The latest data from Ofcom reveals that only 75% of First Class mail was delivered within the target timeframe in the past quarter, a significant drop from the 93% peak recorded five years ago. This decline has prompted demands for a comprehensive regulatory overhaul of Royal Mail, the UK’s designated universal postal service provider.
The postal regulator’s figures show that the proportion of First Class letters arriving the next working day has fallen below the statutory target of 93% for the fourth consecutive quarter. The average delivery time has slipped to 1.3 days, with some regions experiencing delays of up to three days. This erosion of service reliability has tangible consequences: missed healthcare appointments, delayed legal documents, and disrupted small business supply chains.
The Royal Mail attributes the decline to a combination of factors: a surge in parcel volumes during the pandemic which strained sorting facilities, higher-than-expected staff absence rates due to COVID-19 and ongoing industrial action, and a structural challenge of maintaining a fixed-cost network for a rapidly shrinking letter market. Letter volumes have halved since 2011, from 18 billion to 9 billion items annually, while parcel volumes have quadrupled. Yet the universal service obligation requires Royal Mail to deliver letters six days a week to every address in the UK, regardless of cost.
The economics are straightforward: the average cost to deliver a letter has risen from 32p in 2011 to 67p today, while the price of a First Class stamp has increased to 95p. The gap is covered by profits from parcels, but that cross-subsidy is becoming unsustainable as competitors like Amazon and DPD capture a growing share of the parcel market.
Regulatory reform is now on the table. Ofcom is consulting on proposals to reduce the frequency of letter deliveries or relax the next-day target for First Class mail. Options include scrapping the Saturday delivery requirement for letters, or shifting to a two-tier system where only a premium service guarantees next-day delivery. Critics argue that such changes would disproportionately affect elderly and rural communities, who rely on postal services for social contact and prescriptions. The Communications Workers Union has warned that any reduction in service would lead to further job losses and a death spiral for the universal service.

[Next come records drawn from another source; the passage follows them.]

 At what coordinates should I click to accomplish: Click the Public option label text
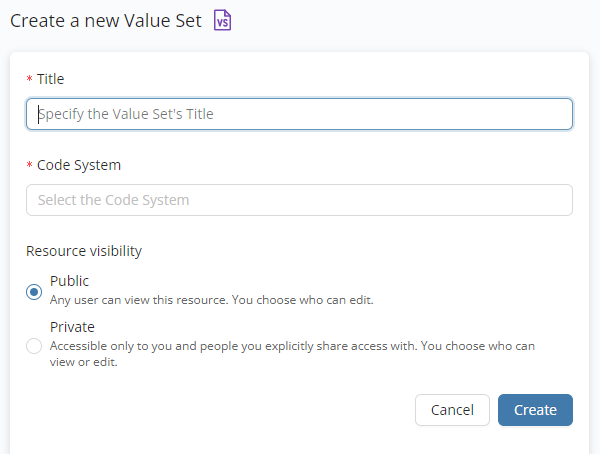click(70, 281)
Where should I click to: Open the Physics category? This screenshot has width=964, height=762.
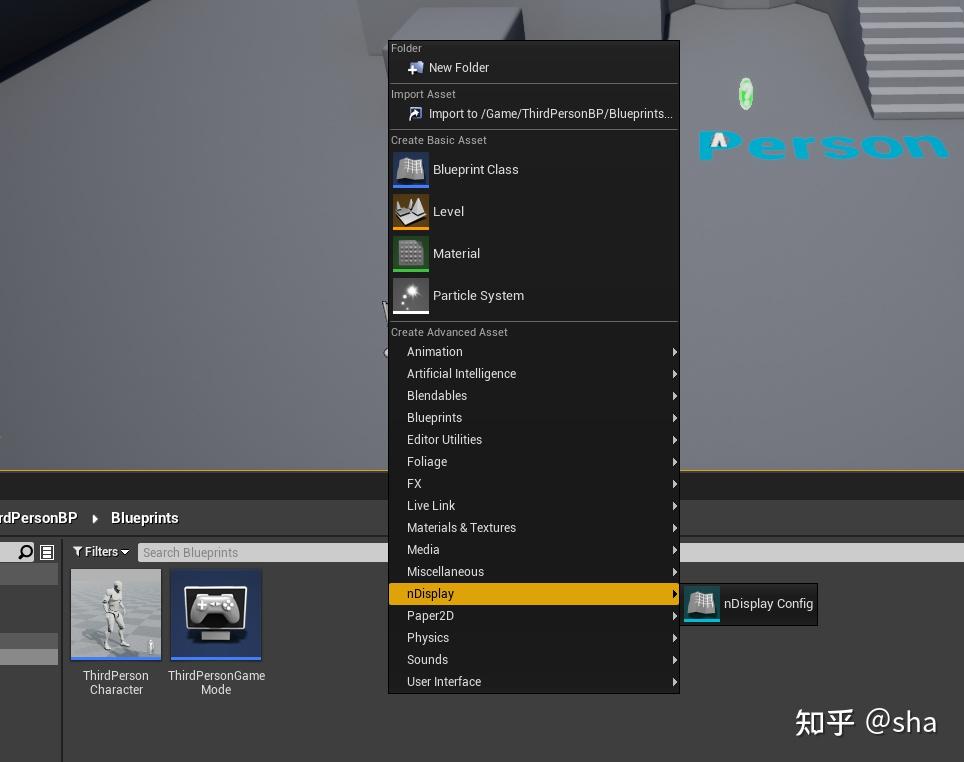pos(428,637)
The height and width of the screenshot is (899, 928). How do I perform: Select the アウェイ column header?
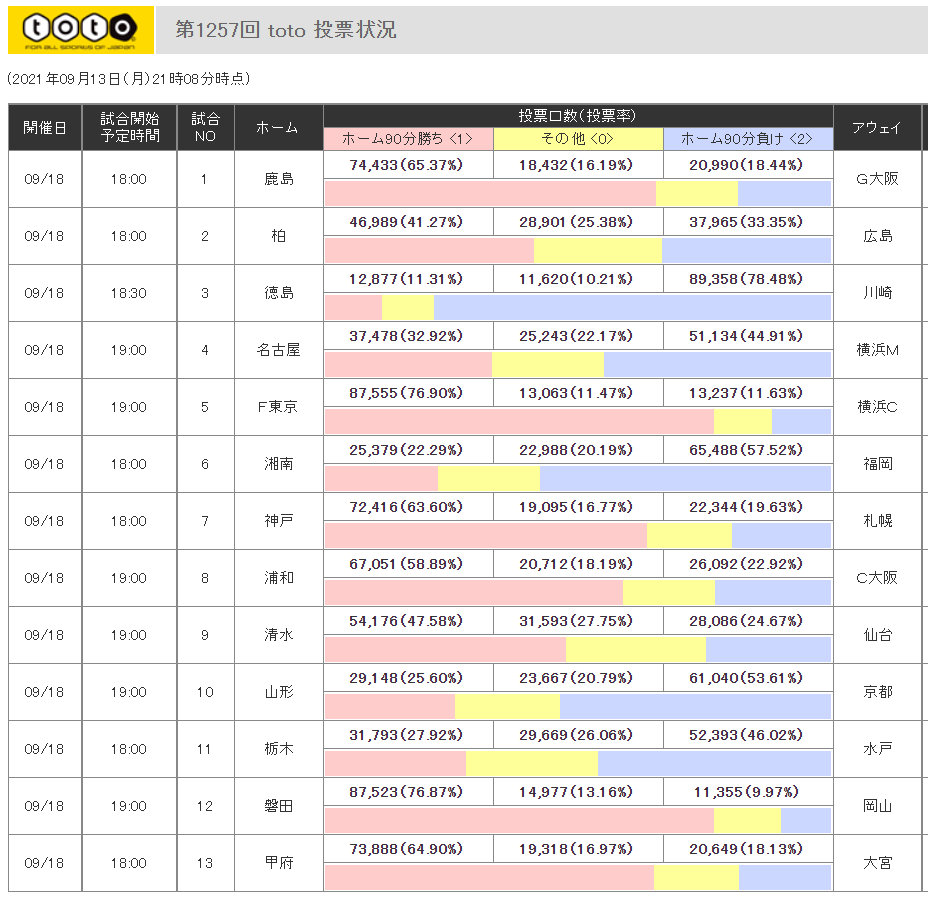point(877,128)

The urgency of the situation is undeniable. Royal Mail reported a pre-tax loss of £219 million in the first half of the financial year. Without intervention, it may be compelled to raise stamp prices or cut service levels unilaterally. The government has appointed a taskforce to review the sustainability of the universal service, but any legislative changes will require primary legislation, which is unlikely before 2025.
The parallels with energy transitions are instructive. Both sectors involve legacy infrastructure designed for a different era, sustained by cross-subsidies that are now under strain from technological disruption and changing consumer behaviour. The news here is not a temporary blip but a structural shift. The question is whether the regulator can design a new framework that preserves the social value of universal postal coverage while allowing the operator to adapt to a parcel-first economy. The outcome will set a precedent for other utilities facing similar pressures: the water network, the railway system, the National Grid. The clock is ticking.